# [CVPR2020/PaperSummary]Point-GNN: Graph Neural Network for 3D Object Detection in a Point Cloud

*Please note that this post is for my future self to look back and review the materials on this paper without reading it all over again….*

Graph neural network is currently the hot cake topic and due to its robustness, it makes sense to apply on point cloud data. This paper using GNN to perform 3D Point cloud detection on the standard available dataset.

In this paper the author has used Graph Neural networks for 3D object detection on point cloud along with auto-registration mechanism to reduce a translation variance with box merging and scoring operation to combine detections from multiple vertices of points. The proposed architecture is tested on KITTI dataset and code made available publicly.

**Introduction**

A point cloud composes a set of points in space is a widely used format for 3D sensors such as LIDAR , detection of objects accurately from a point cloud is crucial in applications such as autonomous driving.

Applying Convolution Neural Network to detect objects has yield efficient results in the past which requires regular grids as input to the network, a regular grid generates uneven points in the grid cell, and by applying CNN on them leads to a loss in information and more computation.

Recent advances by algorithms like PointNet and Deepsets allow an unordered point as input however they have to sample and group points iteratively to create a point set representation which is computationally costly. The author has proposed a Graph Neural Network Point-GNN which takes the point graph as its input and outputs the category with bounding boxes. In short, the contributions of the paper are

1.A new object detection approach using GNN on point cloud i.e Point-GNN which is a single-stage detector

2.Point-GNN with auto-registration mechanism that detects multiple objects in a single shot

**2. Related Work**

The prior works can be grouped into three categories as shown in Figure1

*Point cloud in grids:* In this method, the point cloud is converted into regular grids by projection on point clouds to a 2D Bird's eye view image and then applying 2D CNN on the image or by representing 3D point clouds as voxels and then applying 3D CNN but by both methods, there is either loss of information or increase in computation cost.

*Point cloud in sets:* In this method, an neural network extracts features from an unordered set of points directly and each point is processed by a multi-layer-perceptron (MLP) to obtain a point feature vector. These methods though reduce the local irregularity of the point cloud but still, there is a mismatch between regular grids and the overall point cloud structure.

*Point cloud in graphs:* GNN is used to construct graphs for point clouds, they iteratively update their vertex features by aggregating features along the edges, the aggregation scheme is sometimes similar to sets but GNN has more complex features into consideration along its edges and vertexes. A few works have investigated the design of GNN for object detection where prediction of object shape is required.

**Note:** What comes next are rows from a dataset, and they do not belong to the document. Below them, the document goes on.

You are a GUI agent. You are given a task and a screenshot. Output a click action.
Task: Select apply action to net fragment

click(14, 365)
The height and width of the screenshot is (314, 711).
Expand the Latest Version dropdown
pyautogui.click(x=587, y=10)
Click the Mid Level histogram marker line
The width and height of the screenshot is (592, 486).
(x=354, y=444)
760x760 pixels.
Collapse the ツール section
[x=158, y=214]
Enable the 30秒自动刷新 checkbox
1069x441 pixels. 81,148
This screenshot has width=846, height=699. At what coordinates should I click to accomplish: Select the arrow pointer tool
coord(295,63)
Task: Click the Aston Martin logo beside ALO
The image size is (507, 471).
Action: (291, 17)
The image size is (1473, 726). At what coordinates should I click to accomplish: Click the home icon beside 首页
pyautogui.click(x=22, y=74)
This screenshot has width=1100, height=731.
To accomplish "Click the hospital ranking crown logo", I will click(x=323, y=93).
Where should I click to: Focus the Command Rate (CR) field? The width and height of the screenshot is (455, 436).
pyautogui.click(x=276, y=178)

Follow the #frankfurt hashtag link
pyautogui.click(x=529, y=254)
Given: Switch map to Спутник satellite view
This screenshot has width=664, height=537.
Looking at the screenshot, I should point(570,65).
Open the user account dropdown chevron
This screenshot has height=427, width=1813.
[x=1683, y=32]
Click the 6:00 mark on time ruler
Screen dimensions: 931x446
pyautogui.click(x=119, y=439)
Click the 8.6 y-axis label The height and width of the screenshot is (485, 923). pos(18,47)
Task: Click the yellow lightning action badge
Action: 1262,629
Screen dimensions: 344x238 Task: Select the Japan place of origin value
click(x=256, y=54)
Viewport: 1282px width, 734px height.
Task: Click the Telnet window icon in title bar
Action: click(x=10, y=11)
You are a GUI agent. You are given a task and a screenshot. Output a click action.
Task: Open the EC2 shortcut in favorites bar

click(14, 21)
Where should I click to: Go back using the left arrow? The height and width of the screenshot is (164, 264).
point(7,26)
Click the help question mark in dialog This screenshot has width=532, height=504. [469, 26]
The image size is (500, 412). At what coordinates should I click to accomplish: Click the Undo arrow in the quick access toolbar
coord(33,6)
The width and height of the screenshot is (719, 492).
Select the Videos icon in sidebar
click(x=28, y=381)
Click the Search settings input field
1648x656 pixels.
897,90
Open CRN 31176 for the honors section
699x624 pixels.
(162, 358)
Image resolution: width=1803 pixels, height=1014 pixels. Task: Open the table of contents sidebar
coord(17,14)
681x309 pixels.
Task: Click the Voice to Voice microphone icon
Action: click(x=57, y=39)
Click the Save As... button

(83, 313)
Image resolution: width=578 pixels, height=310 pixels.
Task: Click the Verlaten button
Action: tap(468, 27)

**3. Point-GNN for 3D Object Detection in a Point Cloud**

The proposed architecture by the author contains three components as shown in Figure2.

- Graph construction
- GNN of T iterations
- Bounding box merging and scoring

*3.1. Graph Construction*

The author has formally defined the point cloud of N points as a set of P = {p1,p2…pN} where pi=(xi,si) is a point with both 3D coordinates xi ∈ R3 and the state value si ∈ Rk a k length vector that represents the point property. The state value si can be the reflected laser intensity or the features which encode the surrounding objects. Given a point cloud P, we construct a graph G = (P, E) by using P as the vertices and connecting a point to its neighbors within a fixed radius r, i.e.

The construction of such a graph is the well-known fixed radius near-neighbors search problem. By using a cell list to find the point pairs in the neighborhood we can solve the problem with a runtime complexity of O(cN) where c is the max number of neighbors with the radius. Since in practice the point clouds comprise of ten to thousands and constructing a graph is computationally expensive so the author has used voxels to downsample the point cloud density and then construct a graph for it.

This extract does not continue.